Past studies have shown that even the provision of modest meals at such educational events hosted by pharmaceutical companies can influence prescribing behaviour of healthcare professionals, so the reduced transparency around pharmaceutical industry spending on food is a cause for concern.
“The new Code also fails to require disclosures about other industry interactions with health professionals that countries such as the UK and USA have introduced, such as pharmaceutical company spending on free drug samples and funding for research," Dr Parker added.
“There is one positive change: companies now report the names of individual health professionals who receive payments.
“However, the changes to the Code have added an extra layer of complexity as payments are scattered in more databases and the data in each of them is difficult to understand. This is hindering transparency when there is increasing societal interest in disclosure,” Dr Parker added.
Co-author Professor Lisa Bero – group lead of the Evidence, Policy and Influence Collaborative and from the School of Pharmacy – said the findings should act as a wakeup call to Australian governments and regulators.

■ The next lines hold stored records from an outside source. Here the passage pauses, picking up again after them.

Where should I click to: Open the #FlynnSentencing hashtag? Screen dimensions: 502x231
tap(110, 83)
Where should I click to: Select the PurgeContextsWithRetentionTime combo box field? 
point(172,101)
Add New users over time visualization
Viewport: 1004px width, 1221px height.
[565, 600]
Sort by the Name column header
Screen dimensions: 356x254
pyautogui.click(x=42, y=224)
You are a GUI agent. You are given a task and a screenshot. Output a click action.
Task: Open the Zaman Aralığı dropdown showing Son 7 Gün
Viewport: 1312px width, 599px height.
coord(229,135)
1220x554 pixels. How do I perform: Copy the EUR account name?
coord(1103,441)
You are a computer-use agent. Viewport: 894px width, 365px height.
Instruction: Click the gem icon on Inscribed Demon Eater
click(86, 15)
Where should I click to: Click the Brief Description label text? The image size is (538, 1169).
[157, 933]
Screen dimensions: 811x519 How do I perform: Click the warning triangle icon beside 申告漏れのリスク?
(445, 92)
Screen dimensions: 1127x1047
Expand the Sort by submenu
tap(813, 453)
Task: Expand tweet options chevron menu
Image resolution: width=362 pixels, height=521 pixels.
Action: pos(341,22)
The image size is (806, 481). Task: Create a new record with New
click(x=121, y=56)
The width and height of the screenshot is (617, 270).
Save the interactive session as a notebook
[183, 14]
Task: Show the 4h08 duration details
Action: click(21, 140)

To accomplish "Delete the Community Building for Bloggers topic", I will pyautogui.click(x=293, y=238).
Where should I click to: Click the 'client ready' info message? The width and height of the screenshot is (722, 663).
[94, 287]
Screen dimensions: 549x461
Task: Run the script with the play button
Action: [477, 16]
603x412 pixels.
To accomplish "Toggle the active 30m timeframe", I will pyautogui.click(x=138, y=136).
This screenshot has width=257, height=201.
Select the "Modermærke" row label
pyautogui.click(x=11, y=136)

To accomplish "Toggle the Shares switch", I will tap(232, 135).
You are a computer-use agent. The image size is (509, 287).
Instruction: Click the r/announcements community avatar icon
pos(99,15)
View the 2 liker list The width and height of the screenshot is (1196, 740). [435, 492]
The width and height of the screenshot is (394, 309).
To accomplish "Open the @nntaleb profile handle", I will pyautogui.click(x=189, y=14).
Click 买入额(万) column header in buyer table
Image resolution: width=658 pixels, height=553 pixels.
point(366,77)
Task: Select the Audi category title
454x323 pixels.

This study demonstrates the limitations of a self-regulatory system, which can be quietly changed in such a way as to reduce overall public reporting of industry funding in the healthcare sector.
“Self-regulated transparency enables voluntary reporting and fails to regulate companies that are not members of the relevant industry body," Professo Bero added.
“We propose mandatory disclosure on spending. We recommend expanding the reporting to include funding of drug samples and research, and that legislation reinstates previously compulsory reporting of food, beverages and venue costs at company-run educational events and advisory board meetings.
“Of course while transparency is essential, limiting or preventing such spend – and the resulting potential impacts – would be ideal,” Professor Bero concluded.